Give back exactly the lines of the data below, starting with the line that has "Ewa S. (97, 1974)" and going on through the line that has "eco-scrapbooking (479, 1052)".

━━━ DATA SUPPLIED ━━━

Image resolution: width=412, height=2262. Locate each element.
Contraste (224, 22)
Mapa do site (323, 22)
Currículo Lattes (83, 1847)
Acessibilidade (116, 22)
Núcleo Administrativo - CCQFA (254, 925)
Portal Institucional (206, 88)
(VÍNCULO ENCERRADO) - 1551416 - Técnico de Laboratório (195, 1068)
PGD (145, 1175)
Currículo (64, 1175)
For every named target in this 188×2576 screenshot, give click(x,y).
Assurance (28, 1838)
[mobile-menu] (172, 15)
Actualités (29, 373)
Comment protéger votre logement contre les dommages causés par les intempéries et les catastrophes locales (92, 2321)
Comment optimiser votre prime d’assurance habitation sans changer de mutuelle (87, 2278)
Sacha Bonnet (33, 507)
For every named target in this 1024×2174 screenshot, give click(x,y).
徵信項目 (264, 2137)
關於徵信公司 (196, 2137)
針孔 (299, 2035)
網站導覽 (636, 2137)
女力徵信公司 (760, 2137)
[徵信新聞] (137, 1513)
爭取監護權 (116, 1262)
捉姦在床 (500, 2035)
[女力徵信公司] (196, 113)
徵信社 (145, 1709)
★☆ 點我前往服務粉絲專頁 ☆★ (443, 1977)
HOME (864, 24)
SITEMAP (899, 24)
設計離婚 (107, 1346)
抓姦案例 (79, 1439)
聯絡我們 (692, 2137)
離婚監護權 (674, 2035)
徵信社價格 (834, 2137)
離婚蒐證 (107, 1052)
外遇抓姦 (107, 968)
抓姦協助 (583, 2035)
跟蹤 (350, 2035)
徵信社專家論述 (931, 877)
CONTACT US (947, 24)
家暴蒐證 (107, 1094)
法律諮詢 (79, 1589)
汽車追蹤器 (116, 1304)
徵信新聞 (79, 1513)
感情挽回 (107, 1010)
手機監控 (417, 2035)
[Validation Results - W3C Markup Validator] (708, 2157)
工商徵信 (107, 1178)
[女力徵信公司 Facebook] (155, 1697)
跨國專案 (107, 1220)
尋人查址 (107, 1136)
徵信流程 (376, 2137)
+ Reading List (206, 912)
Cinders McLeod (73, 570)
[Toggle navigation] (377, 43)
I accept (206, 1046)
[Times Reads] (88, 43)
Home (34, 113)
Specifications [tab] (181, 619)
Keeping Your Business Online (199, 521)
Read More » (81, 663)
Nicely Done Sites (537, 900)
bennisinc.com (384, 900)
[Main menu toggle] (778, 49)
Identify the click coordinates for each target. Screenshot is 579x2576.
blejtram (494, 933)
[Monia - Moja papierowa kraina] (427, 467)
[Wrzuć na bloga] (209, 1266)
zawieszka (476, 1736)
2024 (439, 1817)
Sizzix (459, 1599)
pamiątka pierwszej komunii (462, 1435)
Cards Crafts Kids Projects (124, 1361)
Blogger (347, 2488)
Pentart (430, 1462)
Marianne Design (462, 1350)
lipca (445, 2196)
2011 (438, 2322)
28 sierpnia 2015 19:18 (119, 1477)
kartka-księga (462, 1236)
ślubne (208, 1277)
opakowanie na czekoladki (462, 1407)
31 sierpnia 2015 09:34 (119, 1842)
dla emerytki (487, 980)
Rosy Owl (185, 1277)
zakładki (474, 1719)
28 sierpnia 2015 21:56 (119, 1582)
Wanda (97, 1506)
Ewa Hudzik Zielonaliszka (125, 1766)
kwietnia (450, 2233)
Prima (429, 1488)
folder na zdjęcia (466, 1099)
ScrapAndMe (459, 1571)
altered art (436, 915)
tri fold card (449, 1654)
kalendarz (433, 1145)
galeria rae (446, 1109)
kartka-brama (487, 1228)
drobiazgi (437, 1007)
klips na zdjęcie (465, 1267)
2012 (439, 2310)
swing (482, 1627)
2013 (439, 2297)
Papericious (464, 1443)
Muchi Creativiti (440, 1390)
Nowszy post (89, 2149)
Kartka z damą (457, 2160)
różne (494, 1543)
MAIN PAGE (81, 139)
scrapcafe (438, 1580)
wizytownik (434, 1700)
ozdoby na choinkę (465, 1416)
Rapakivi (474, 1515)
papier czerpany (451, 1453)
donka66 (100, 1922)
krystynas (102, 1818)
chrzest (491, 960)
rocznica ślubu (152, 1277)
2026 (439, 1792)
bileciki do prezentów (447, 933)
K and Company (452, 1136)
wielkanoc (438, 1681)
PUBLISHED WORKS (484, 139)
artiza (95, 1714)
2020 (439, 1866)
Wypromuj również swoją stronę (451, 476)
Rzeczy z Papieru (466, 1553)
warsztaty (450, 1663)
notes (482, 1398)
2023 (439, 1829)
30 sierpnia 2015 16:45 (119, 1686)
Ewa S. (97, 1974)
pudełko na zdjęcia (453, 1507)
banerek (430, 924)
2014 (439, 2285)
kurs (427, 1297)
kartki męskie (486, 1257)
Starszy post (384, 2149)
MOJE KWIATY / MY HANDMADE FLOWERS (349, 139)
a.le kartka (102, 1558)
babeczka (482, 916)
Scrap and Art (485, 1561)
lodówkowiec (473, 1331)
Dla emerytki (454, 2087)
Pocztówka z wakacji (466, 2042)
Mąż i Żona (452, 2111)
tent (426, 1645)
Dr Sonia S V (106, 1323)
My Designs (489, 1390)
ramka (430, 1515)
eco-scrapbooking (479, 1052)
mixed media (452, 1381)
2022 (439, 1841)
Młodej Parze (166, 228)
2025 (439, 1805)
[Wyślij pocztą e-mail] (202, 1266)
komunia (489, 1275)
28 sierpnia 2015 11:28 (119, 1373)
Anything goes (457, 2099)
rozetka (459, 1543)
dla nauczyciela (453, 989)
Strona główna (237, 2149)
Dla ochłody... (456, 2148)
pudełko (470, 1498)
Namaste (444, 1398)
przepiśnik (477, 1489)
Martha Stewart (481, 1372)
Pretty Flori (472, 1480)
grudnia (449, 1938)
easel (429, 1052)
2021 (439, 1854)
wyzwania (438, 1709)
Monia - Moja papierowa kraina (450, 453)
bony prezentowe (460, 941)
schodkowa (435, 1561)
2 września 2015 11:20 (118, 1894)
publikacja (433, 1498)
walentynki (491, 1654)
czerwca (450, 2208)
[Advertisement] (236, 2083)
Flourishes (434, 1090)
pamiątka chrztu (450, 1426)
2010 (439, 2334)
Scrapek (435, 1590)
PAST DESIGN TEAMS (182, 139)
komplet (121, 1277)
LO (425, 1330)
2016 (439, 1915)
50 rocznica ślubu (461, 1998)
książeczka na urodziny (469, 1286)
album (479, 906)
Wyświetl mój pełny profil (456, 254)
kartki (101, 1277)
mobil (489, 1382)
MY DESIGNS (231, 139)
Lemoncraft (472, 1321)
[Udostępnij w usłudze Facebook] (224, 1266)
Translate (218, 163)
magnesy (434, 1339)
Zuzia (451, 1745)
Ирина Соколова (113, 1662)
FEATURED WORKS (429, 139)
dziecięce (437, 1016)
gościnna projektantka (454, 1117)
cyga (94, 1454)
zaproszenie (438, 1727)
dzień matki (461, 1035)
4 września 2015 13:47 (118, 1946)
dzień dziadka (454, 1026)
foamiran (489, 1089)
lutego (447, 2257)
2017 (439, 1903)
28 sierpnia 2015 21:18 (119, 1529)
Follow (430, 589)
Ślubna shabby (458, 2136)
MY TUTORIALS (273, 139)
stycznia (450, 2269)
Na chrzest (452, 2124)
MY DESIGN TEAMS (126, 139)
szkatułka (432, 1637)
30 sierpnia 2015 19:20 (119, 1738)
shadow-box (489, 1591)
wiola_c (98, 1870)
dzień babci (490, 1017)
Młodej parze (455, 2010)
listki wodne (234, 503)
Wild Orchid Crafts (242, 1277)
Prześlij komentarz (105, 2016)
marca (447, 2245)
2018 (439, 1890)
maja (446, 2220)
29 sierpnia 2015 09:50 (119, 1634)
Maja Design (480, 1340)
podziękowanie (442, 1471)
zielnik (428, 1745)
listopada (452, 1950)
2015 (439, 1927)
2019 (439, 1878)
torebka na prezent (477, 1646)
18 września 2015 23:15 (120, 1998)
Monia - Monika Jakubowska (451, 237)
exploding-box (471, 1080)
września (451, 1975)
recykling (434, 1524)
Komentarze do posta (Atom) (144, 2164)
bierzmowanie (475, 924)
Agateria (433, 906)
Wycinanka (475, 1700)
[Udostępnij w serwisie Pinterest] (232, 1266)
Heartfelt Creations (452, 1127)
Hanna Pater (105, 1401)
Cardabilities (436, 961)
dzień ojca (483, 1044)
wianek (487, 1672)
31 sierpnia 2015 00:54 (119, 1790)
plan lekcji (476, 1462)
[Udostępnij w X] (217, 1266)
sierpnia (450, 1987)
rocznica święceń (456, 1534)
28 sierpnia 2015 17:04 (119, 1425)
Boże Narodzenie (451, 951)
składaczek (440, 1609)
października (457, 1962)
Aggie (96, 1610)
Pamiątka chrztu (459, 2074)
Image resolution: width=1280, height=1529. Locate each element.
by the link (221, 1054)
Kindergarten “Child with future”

━━━

- **RESPONSE AREA**
Ewa S. (97, 1974)
pudełko na zdjęcia (453, 1507)
banerek (430, 924)
2014 (439, 2285)
kurs (427, 1297)
kartki męskie (486, 1257)
Starszy post (384, 2149)
MOJE KWIATY / MY HANDMADE FLOWERS (349, 139)
a.le kartka (102, 1558)
babeczka (482, 916)
Scrap and Art (485, 1561)
lodówkowiec (473, 1331)
Dla emerytki (454, 2087)
Pocztówka z wakacji (466, 2042)
Mąż i Żona (452, 2111)
tent (426, 1645)
Dr Sonia S V (106, 1323)
My Designs (489, 1390)
ramka (430, 1515)
eco-scrapbooking (479, 1052)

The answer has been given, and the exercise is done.